MILANO (awp/ats/ans) - Le Borse europee ampliano il calo dopo le parole di Donald Trump sull'Iran e mentre lo Stretto di Hormuz resta ancora chiuso. I mercati sono in attesa l'inflazione americana, prevista in aumento, mentre aumentano le scommesse su un aumento dei tassi d'interesse da parte delle banche centrali. Ad appesantire i listini anche il comparto tecnologico, con gli investimenti che vedono un ridimensionamento degli investimenti.

L'indice Stoxx 600 cede lo 0,3%, in vista dell'avvio di Wall Street dove i future sono in calo. In rosso Milano (-0,5%), Francoforte (-0,7%), Londra e Parigi (-0,4%), Madrid (-0,3%). A Zurigo l'SMI si è indebolito ma resta in territorio positivo (+0,13% alle 13.45).

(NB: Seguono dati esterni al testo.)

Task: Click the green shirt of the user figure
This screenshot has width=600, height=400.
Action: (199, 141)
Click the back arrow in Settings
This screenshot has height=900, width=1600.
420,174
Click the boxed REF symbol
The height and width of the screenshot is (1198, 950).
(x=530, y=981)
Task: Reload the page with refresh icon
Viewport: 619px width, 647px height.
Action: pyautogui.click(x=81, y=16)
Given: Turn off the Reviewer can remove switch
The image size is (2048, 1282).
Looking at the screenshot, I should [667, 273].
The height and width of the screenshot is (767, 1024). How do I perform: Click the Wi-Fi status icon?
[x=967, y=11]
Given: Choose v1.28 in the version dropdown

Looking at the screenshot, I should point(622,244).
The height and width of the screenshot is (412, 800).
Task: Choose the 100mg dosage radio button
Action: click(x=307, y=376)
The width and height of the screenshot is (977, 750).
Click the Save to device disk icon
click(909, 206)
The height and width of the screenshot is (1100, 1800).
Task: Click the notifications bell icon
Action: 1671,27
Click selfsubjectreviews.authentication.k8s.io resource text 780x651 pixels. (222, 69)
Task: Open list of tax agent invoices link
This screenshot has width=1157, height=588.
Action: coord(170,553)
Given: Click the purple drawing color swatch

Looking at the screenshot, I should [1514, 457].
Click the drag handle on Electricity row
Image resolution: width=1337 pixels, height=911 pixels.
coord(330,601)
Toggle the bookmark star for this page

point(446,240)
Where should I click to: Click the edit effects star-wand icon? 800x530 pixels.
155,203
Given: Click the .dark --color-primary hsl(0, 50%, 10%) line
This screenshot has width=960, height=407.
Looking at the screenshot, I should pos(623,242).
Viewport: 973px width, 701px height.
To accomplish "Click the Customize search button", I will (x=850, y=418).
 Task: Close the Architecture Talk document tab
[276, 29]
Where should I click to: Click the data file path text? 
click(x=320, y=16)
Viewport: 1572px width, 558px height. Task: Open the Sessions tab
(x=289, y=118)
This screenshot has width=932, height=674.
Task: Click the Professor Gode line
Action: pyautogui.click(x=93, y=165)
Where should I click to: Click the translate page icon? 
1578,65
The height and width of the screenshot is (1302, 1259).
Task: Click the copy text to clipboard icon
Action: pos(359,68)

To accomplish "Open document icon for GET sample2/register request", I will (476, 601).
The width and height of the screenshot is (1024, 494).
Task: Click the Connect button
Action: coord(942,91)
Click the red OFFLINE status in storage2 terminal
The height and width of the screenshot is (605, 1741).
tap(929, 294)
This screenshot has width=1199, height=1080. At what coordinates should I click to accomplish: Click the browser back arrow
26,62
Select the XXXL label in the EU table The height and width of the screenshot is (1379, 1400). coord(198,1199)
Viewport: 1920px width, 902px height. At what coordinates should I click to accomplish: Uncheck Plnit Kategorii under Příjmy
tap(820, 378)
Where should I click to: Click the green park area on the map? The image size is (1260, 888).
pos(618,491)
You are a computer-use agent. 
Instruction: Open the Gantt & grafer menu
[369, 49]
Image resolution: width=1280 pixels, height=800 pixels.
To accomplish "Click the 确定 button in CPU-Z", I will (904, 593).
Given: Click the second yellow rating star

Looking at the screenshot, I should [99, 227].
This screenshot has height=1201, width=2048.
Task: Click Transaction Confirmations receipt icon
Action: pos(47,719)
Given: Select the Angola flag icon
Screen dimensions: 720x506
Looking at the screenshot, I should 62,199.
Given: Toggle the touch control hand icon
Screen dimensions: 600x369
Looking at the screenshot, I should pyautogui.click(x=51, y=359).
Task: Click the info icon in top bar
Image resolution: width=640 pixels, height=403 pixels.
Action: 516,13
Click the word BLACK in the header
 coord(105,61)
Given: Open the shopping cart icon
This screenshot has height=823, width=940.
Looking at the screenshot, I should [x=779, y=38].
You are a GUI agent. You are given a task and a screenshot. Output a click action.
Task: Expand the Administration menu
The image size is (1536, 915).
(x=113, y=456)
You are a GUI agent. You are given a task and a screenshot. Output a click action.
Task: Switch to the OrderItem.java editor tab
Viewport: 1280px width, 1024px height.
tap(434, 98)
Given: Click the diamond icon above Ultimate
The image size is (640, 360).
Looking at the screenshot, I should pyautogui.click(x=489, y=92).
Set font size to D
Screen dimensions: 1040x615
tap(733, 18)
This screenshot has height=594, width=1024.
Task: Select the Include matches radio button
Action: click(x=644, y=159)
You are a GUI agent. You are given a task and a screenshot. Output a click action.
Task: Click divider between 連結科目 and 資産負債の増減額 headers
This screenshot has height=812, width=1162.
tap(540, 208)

I principali listini del Vecchio continente sono appesantiti dal comparto tecnologico (-1,2%). Male anche il lusso (-1,2%) e le auto (-0,8%). Deboli le utility (-0,5%), con il prezzo del gas che sale dell'1% a 49,22 euro al megawattora. In rialzo l'energia (+0,6%), con il petrolio che gira in rialzo. Il WTI guadagna l'1,5% a 89,52 dollari al barile. Il Brent si attesta all'1,2% a 92,53 dollari.